It all started with darkness. Complete and utter darkness. There was no senses to speak of, other than my consciousness and the ability to logically think. Now most people would freak out if they found themselves surrounded with darkness, and had no clue as to how or why they got there. And they would be right. Freaking out would be an understatement. Just imagine yourself in a life or death situation. Someone comes up behind you and points their gun at your head. How would one react? At least in my mind I thought it was similar.
After the freak out of unknown proportions, I was unsure of how long had passed before a semblance of a logical thought passed through my brain, or I guess in my situation, a consciousness floating through the eternity of darkness. The thought was, "Who am I?" And then another thought came crashing through my mind, "Why can I think, and why do I know what these words mean?" I continued with this train of logic until I reached the conclusion that: the ability to speak or think would ultimately conclude that I exist, therefore the most pressing issue would be as to why I exist.
Now, that's a very difficult question considering the situation I was in. I knew what words meant, but not the context of a certain word. For example, when I thought of the word "Chicken" I knew it was a bird, and when cooked, is a great source of protein. But I had no idea what it looked like. So how was I supposed to visualize how I got in this situation? Therefore, in my mind at the time, I found that the best answer is to not answer it at all. It sounds contradictory, yes, but when tasked with the question of why I exist, it was better to not even begin to answer the question.
Then suddenly I had a realization. What if there are other beings like me? Who are intrinsically are stronger than I am? The only logical explanation then, is the existence of a separate being, who willed me into existence for what ever reason.
"You're not wrong." A deep and soothing voice responded. "I would be what you would call God, a being so strong, so majestic, that your tiny, insignificant being would be comparable to an atom, no, no, you would be a quark, not even worthy to be an atom in my presence."

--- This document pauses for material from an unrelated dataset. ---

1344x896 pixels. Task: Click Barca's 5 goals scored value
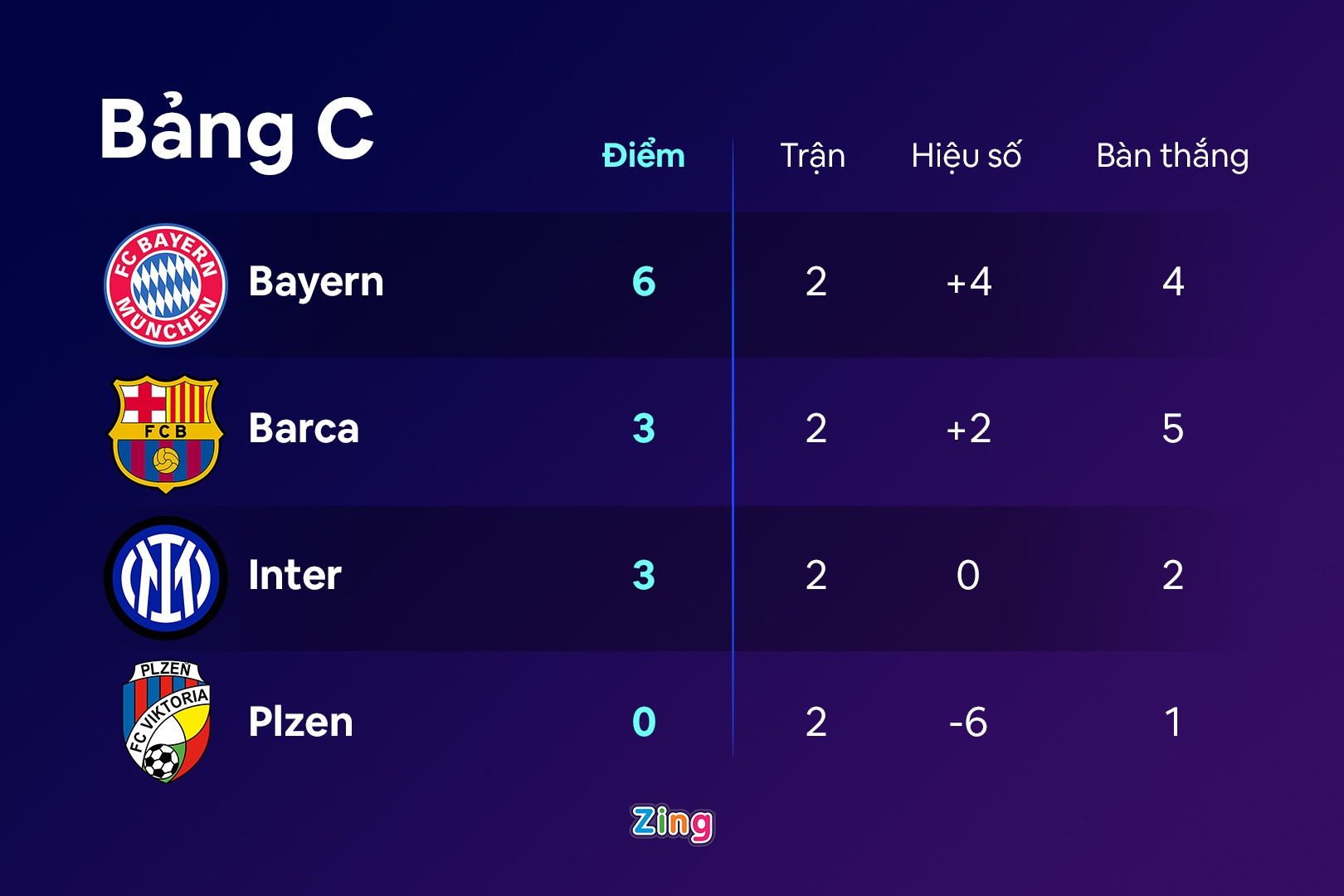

"And I was partially wrong about what I said. I did make you, but it is not as you think. As it turns out, I made a mistake. As an omniscient, omnipresent being, a mistake is kin to a universe exploding into nothingness, so yeah it was pretty bad.. Anyways, it would be better to show you rather than to explain that to you as it would be hard to put into words, as this language is quite restricting."
I suddenly saw a screen, or something of the sort, shown quite close to me. I had no clue as to why I could see, but it was interesting never the less. It started off with a calming voice being narrated with pictures of forests and such, "Human beings, species number 2,345,987,966. Known for obsession with porn and anime. Also slightly known for being extremely adaptable to any situation. You are a human. And by some Devine mishap, you were killed. Now, you will be presented with an option. To select an option, please look at what you want to select, and say 'confirm'
Would you like to receive your memories:
-Yes
-No
You can pause at anytime to think about your answers."
I looked at the question and thought about the ramifications of it. It's a no-brainer. I looked at 'yes' and said, "Confirm."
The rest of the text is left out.